* **Collected data entries**:
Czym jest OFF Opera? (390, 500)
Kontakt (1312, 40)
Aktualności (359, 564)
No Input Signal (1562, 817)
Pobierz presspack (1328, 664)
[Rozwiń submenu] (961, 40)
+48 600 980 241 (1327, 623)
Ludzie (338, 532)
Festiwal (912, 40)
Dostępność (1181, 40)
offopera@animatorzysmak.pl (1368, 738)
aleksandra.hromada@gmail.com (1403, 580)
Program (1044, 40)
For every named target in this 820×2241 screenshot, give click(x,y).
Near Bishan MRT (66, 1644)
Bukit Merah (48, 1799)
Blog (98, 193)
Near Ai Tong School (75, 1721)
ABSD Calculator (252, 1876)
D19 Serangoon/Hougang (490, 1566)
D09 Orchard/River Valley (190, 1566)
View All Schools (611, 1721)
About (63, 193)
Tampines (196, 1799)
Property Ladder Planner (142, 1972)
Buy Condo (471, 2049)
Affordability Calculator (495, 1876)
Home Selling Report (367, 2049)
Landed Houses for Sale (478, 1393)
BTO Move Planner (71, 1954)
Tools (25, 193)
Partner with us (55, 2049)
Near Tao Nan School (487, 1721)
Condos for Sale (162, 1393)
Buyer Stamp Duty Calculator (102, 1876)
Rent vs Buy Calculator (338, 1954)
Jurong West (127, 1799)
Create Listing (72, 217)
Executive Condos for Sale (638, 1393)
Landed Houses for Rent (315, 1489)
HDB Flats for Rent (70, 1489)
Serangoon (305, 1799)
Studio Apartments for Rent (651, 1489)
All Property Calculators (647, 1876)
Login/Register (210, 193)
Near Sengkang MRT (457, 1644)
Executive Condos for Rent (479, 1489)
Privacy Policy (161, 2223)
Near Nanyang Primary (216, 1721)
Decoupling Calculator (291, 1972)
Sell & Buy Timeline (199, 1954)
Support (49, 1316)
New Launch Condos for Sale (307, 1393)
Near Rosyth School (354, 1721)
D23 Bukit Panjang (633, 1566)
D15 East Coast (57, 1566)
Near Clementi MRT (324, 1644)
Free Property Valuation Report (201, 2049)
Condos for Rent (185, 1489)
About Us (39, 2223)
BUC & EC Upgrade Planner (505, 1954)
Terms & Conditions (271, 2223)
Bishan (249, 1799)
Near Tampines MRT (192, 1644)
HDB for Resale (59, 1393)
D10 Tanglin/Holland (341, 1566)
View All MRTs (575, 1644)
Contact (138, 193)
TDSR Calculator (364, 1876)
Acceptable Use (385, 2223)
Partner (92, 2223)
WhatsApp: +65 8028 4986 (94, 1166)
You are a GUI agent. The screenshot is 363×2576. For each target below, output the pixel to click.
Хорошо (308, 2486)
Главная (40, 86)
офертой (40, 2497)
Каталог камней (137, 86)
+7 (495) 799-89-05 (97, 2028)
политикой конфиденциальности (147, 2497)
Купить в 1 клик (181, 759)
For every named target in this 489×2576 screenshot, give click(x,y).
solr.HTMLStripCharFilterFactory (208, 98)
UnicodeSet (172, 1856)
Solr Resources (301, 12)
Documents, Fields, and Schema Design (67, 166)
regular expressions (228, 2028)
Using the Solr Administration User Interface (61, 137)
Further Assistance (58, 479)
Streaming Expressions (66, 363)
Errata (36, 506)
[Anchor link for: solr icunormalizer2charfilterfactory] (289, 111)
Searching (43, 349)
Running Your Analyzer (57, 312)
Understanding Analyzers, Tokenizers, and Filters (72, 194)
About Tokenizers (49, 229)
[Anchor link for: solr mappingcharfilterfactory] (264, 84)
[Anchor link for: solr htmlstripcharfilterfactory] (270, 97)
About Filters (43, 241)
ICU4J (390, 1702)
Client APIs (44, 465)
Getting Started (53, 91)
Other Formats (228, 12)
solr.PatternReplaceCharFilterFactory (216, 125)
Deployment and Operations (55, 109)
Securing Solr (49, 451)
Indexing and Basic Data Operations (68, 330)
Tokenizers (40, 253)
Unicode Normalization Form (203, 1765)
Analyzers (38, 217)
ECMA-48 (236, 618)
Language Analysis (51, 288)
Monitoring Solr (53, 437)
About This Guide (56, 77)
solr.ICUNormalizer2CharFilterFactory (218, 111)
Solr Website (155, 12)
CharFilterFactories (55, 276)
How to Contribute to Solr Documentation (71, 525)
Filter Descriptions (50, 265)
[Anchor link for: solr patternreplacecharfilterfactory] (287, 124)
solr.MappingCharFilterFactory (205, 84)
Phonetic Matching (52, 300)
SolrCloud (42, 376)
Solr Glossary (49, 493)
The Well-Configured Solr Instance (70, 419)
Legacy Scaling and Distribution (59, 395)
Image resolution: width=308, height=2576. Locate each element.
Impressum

* **Task to complete**: In the records above, locate every line with the string "Tokenizers" and copy it.

* **Output below**:
Understanding Analyzers, Tokenizers, and Filters (72, 194)
About Tokenizers (49, 229)
Tokenizers (40, 253)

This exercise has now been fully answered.